## Text excerpt
------------------------------------------------------------------------

The staggering cost of Medicaid is undeniable.  Final 2016 spending numbers are not yet in, but the federal Medicaid budget for 2016 was about $345 billion.   Throw in a couple of hundred bil  for the state share of Medicaid spending, and you get to around $550 billion total.  That's enough to notice!  And spending on this program continues to explode, as it has exploded more or less continuously since inception in 1965.  As recently as 2014, total spending on Medicaid (federal + state) was only $476 billion, per the Kaiser Family Foundation.   First year expenditures in 1965 were about $1 billion.  OK, in inflation-adjusted dollars that would be more like $8 billion.  It's still more than six doublings of spending over 49 years, for a compound annual growth rate in constant dollars of around 9%.  Whew!

But surely, Medicaid accomplishes something -- doesn't it?  That depends what you are measuring, and how you measure.  I would suggest that there are two appropriate criteria to consider as to whether Medicaid accomplishes anything:  improvement in numbers of people in poverty, and improvement in health outcomes.  On those criteria, Medicaid is a spectacular disaster.

Consider the effect of Medicaid on numbers of people in poverty.  That is a highly appropriate criterion to consider, because Medicaid is billed as an "anti-poverty" program.  Indeed, Medicaid is far and away the largest "anti-poverty" program, consuming about half, or a little more, of the $1+ trillion of total federal + state + local anti-poverty spending in the U.S. each year.  It would be rather ridiculous, wouldn't it, to have a massive trillion-dollar annual budget for alleviating poverty, and spend fully half of it on a program that doesn't reduce poverty at all?  Yes, it would be completely ridiculous.  And of course, that's exactly what we do.  In the official measurement of "poverty," in-kind spending like Medicaid does not count.  The Census number crunchers measure "poverty" only based on what they call "cash income," and nothing about Medicaid counts as cash income.  Thus, Medicaid does not reduce the number of people in official "poverty" by a single soul.

------------------------------------------------------------------------

## Extracted material
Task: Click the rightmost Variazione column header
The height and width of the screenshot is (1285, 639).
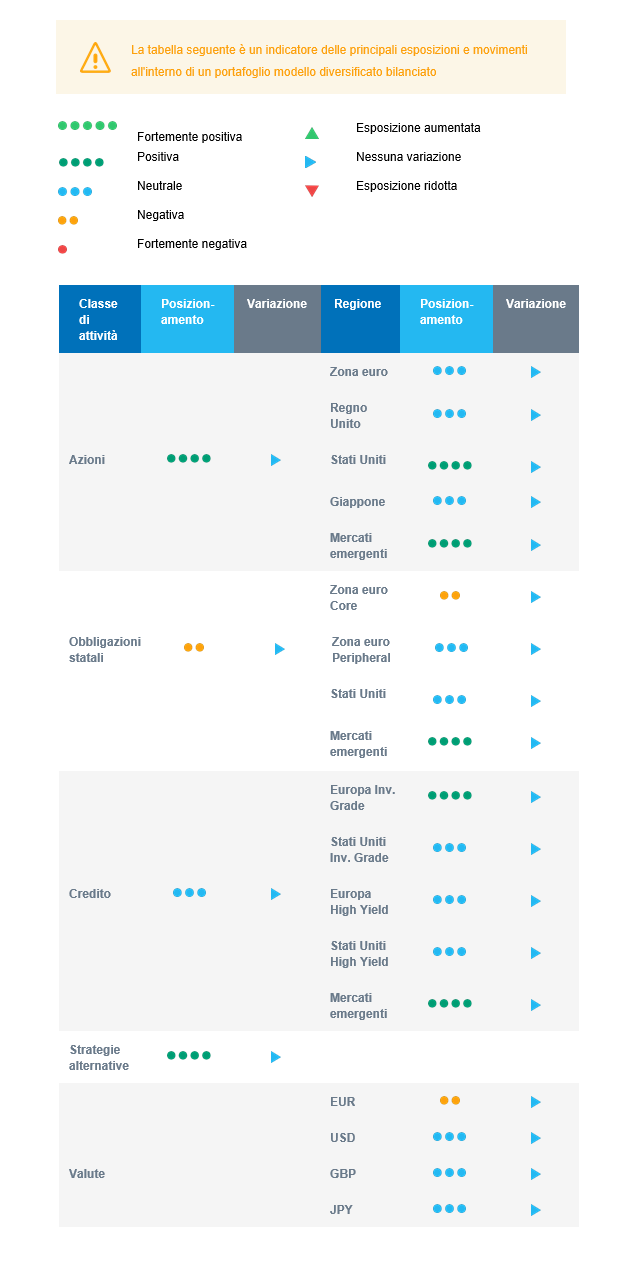Action: pyautogui.click(x=536, y=304)
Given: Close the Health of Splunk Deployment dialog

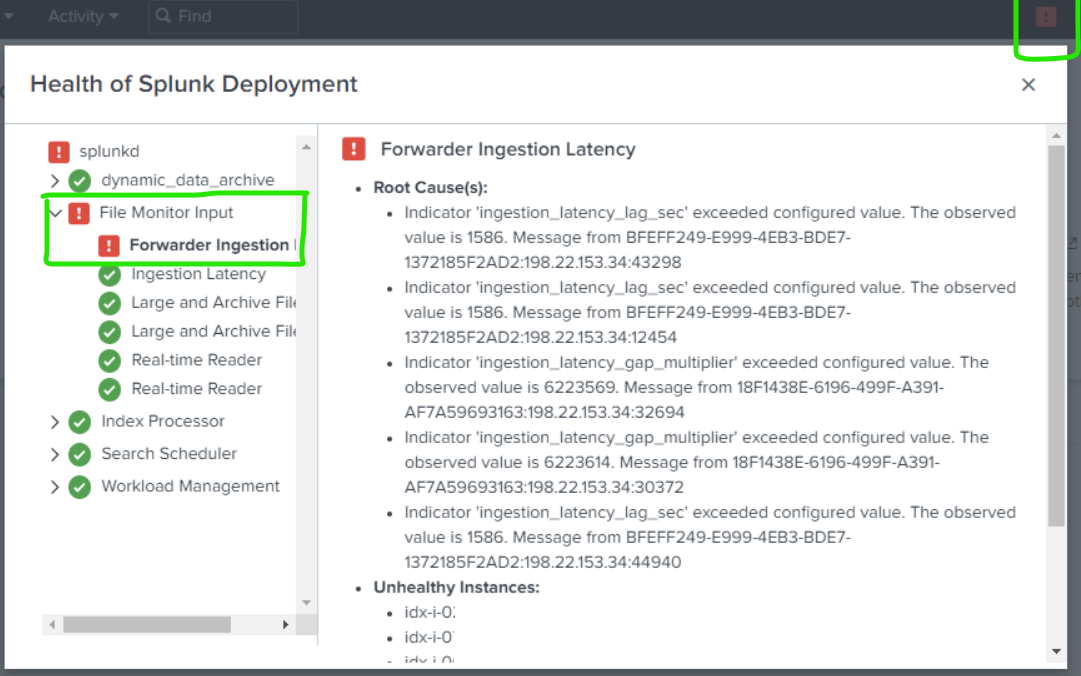Looking at the screenshot, I should 1028,85.
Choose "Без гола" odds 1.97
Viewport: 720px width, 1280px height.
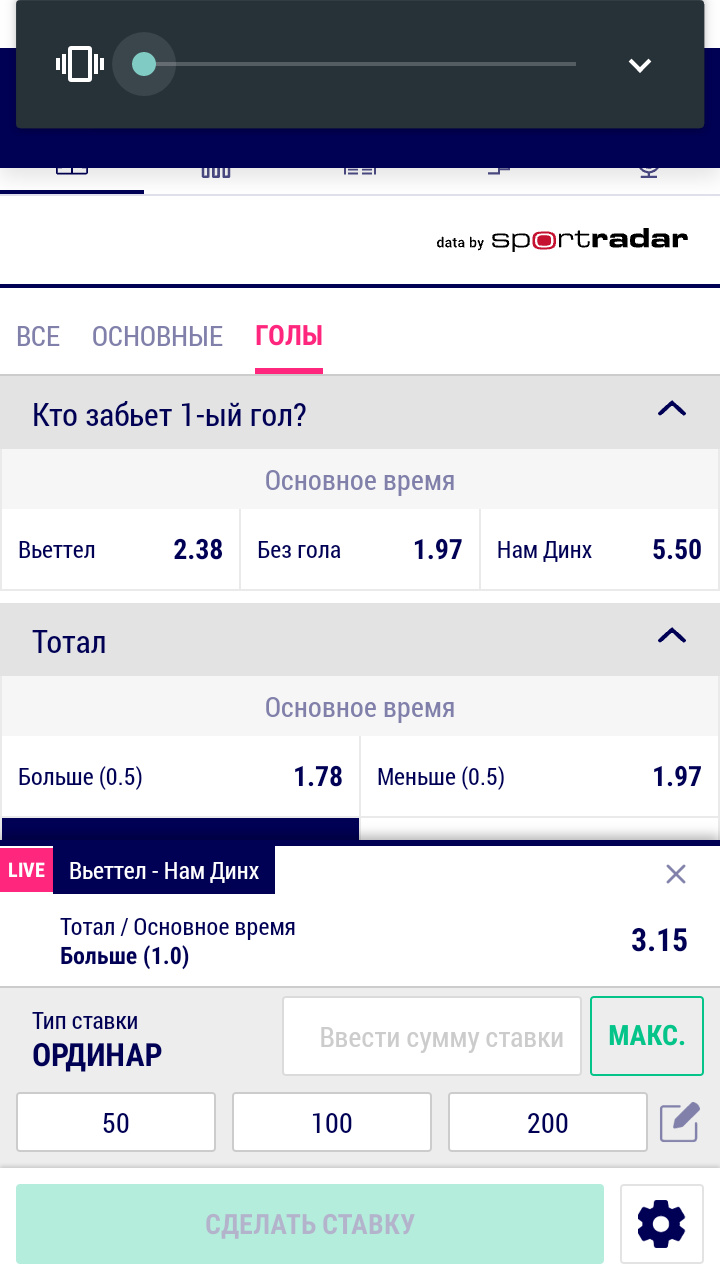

------------------------------------------------------------------------

## Apply what you read
**A.** Repeat everything in the Medicaid text from "But surely, Medicaid" down to "a spectacular disaster.".
**B.** According to the Medicaid text, what was total federal and state Medicaid spending in 2014?

## Exercise responses
**A.**
But surely, Medicaid accomplishes something -- doesn't it?  That depends what you are measuring, and how you measure.  I would suggest that there are two appropriate criteria to consider as to whether Medicaid accomplishes anything:  improvement in numbers of people in poverty, and improvement in health outcomes.  On those criteria, Medicaid is a spectacular disaster.

**B.** $476 billion, per the Kaiser Family Foundation.